Nearly sixty years after its publication, J.D. Salinger's The Catcher in the Rye could finally get the green light from Hollywood. Now that the author has died, and because of a potential financial issue due to the taxation of his estate, the rights to the novel could end up for auction to the delight of bidding producers. Yes, those phonies will likely make a lousy movie about Holden Caulfield's taking of Manhattan following his expulsion from boarding school. Despite the fact that it was Salinger's wish for the book to never be adapted to the screen.

The Telegraph has a story on the possible rights sale that examines past wishes from Hollywood players to make The Catcher in the Rye ever since its publication in 1951. Apparently Marlon Brando was once considered to play Holden, even though he was almost 30 when the novel was written? The article also quotes Salinger from long ago as saying that he somewhat expects a posthumous adaptation, because he figured he wouldn't die rich (that doesn't mean he okayed a film to be made after his death, only that he figured it would happen).

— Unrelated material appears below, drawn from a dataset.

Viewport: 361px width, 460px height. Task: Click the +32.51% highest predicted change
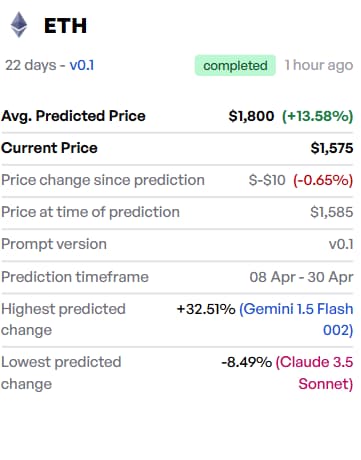tap(206, 309)
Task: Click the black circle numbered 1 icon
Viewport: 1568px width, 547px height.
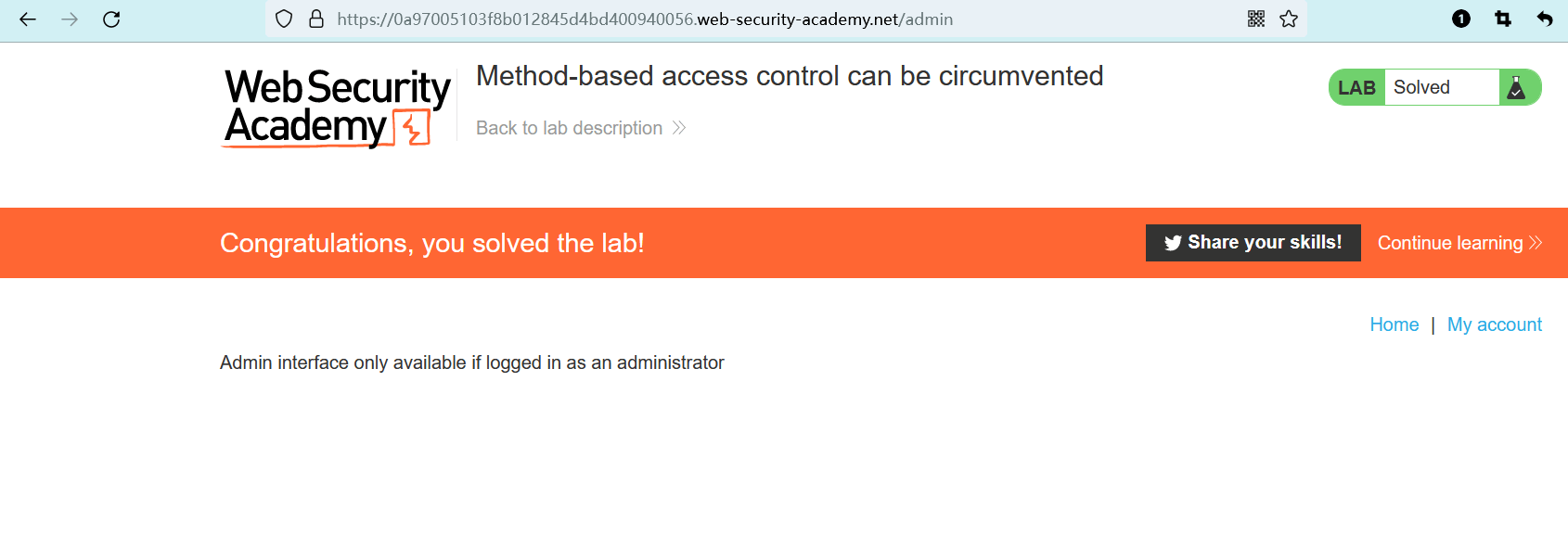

I'm not the biggest Catcher fan, but I've read it a few times and always thought a movie version would be pretty boring. Plus, enough ripoffs and Salinger-inspired films have all but rendered an adaptation of the actual book unnecessary. Never mind that it would also be disrespectful to both the author and the character to bring Holden to life. The film will likely have him breaking the fourth wall to even say how much he hates being in it. If it must be done, though, hopefully all producers are aware that only Wes Anderson will be suitable to direct the lousy thing.